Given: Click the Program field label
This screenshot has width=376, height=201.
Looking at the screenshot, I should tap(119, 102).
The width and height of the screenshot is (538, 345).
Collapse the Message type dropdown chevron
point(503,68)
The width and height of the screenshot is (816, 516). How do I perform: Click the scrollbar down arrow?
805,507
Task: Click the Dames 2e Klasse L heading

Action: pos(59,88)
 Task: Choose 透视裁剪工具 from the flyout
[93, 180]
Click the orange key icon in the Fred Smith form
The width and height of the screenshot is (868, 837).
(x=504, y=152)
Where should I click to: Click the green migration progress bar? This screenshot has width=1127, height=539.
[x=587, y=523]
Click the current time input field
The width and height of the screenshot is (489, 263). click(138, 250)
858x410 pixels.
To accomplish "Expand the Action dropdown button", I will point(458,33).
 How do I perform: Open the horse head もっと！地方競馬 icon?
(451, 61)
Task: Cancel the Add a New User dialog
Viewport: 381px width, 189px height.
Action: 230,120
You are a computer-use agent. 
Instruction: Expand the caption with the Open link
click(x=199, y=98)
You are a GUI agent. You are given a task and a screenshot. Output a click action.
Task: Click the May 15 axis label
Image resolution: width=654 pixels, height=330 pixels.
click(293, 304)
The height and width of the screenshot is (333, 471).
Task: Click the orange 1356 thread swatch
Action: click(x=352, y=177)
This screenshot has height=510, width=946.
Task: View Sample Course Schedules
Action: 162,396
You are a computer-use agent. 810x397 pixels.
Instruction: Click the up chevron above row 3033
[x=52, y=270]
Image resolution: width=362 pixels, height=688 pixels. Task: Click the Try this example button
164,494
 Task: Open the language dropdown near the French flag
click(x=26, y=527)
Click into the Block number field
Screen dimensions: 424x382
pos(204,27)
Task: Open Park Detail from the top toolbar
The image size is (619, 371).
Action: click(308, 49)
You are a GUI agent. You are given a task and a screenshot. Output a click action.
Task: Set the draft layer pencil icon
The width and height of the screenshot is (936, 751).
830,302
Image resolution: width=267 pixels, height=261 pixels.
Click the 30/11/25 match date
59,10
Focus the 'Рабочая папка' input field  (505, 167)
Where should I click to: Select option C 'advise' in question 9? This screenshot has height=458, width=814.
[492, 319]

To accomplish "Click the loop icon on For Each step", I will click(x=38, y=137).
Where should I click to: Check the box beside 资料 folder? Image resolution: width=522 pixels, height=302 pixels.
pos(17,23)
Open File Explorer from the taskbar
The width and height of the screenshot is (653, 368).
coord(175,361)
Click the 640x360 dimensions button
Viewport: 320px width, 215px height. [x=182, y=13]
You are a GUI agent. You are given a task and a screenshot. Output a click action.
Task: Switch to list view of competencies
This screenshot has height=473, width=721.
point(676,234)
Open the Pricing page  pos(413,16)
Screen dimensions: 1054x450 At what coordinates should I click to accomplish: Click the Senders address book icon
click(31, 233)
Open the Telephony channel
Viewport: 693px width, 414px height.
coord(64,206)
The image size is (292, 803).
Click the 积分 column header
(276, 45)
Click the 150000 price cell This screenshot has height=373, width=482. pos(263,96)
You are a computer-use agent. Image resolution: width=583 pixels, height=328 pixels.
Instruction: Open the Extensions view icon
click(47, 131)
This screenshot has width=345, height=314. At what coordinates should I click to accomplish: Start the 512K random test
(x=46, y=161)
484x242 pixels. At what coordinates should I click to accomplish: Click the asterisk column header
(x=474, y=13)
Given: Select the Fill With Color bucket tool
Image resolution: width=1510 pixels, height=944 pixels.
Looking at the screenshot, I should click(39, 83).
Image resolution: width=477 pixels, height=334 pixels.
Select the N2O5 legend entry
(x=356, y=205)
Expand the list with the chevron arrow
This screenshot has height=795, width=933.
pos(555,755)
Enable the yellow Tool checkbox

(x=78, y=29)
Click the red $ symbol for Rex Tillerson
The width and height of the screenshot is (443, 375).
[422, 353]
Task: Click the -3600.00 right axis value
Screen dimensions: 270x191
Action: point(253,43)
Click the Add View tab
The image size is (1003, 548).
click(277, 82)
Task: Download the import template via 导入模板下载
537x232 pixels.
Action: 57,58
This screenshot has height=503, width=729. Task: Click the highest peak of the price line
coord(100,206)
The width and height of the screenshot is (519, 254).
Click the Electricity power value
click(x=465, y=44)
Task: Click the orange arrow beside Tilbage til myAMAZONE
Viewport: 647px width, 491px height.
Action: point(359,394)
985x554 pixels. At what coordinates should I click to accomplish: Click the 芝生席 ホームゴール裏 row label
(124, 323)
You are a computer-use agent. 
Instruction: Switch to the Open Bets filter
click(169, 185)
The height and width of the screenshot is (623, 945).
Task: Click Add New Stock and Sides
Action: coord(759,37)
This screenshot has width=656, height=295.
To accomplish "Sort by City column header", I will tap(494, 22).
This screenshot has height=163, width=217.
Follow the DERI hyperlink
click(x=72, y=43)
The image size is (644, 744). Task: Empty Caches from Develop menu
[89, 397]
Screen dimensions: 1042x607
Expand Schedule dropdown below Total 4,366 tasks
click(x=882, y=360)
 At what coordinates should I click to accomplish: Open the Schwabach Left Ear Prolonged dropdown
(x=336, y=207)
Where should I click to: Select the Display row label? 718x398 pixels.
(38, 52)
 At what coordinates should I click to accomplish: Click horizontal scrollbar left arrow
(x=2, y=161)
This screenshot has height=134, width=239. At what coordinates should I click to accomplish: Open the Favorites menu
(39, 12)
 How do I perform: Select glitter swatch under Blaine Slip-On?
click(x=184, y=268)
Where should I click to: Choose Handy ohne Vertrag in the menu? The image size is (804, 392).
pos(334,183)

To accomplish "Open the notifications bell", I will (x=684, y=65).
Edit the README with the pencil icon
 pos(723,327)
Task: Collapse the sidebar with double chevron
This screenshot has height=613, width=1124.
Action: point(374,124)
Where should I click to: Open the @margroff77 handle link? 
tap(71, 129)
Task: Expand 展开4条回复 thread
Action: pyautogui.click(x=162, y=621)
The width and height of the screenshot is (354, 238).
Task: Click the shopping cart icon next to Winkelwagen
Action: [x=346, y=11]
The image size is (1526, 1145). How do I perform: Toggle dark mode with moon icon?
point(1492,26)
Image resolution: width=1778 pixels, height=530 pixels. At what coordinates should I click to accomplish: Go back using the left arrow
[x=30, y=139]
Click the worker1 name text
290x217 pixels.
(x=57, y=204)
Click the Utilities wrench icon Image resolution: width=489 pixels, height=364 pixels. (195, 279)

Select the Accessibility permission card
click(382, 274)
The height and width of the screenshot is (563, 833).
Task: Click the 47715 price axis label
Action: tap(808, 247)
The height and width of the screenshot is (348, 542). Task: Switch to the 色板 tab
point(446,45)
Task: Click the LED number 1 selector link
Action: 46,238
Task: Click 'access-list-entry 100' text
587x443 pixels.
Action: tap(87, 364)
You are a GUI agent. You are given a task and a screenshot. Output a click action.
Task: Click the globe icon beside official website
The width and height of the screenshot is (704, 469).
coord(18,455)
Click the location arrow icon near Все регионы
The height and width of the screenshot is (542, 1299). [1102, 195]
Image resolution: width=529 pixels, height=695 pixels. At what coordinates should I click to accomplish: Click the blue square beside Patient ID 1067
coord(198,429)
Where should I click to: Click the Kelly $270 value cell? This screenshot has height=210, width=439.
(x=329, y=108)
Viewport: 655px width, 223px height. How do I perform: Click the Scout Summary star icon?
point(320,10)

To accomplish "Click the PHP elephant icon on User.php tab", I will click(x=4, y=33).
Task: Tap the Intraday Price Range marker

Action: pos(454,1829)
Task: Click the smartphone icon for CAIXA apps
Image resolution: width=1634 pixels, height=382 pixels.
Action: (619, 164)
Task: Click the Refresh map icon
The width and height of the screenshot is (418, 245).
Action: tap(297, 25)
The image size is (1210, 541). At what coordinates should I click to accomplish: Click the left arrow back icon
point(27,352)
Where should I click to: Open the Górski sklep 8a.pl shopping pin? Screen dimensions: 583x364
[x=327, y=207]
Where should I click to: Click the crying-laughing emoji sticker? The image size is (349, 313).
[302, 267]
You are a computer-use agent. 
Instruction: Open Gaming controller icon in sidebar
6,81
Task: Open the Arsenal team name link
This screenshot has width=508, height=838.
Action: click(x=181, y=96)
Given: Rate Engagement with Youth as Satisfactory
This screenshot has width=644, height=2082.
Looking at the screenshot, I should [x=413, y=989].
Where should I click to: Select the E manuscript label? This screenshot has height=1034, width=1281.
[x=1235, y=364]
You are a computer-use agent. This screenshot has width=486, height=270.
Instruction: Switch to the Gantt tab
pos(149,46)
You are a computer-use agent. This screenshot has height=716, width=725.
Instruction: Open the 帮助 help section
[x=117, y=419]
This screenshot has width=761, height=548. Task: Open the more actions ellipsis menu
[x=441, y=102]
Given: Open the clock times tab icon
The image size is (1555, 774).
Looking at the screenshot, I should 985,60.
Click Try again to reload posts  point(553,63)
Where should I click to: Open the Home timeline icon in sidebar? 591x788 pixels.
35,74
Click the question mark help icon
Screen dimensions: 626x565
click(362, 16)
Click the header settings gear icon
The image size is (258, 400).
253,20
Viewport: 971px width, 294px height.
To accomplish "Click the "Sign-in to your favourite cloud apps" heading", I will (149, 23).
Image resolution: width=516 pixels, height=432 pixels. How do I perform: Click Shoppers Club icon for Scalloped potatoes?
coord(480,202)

---

What you need to do:
Nothing but the lines from the one holding "Where should I click to: Open the Home" to the end of the entries should be output, each exactly as it appears.

Expected answer:
Where should I click to: Open the Home timeline icon in sidebar? 591x788 pixels.
35,74
Click the question mark help icon
Screen dimensions: 626x565
click(362, 16)
Click the header settings gear icon
The image size is (258, 400).
253,20
Viewport: 971px width, 294px height.
To accomplish "Click the "Sign-in to your favourite cloud apps" heading", I will (149, 23).
Image resolution: width=516 pixels, height=432 pixels. How do I perform: Click Shoppers Club icon for Scalloped potatoes?
coord(480,202)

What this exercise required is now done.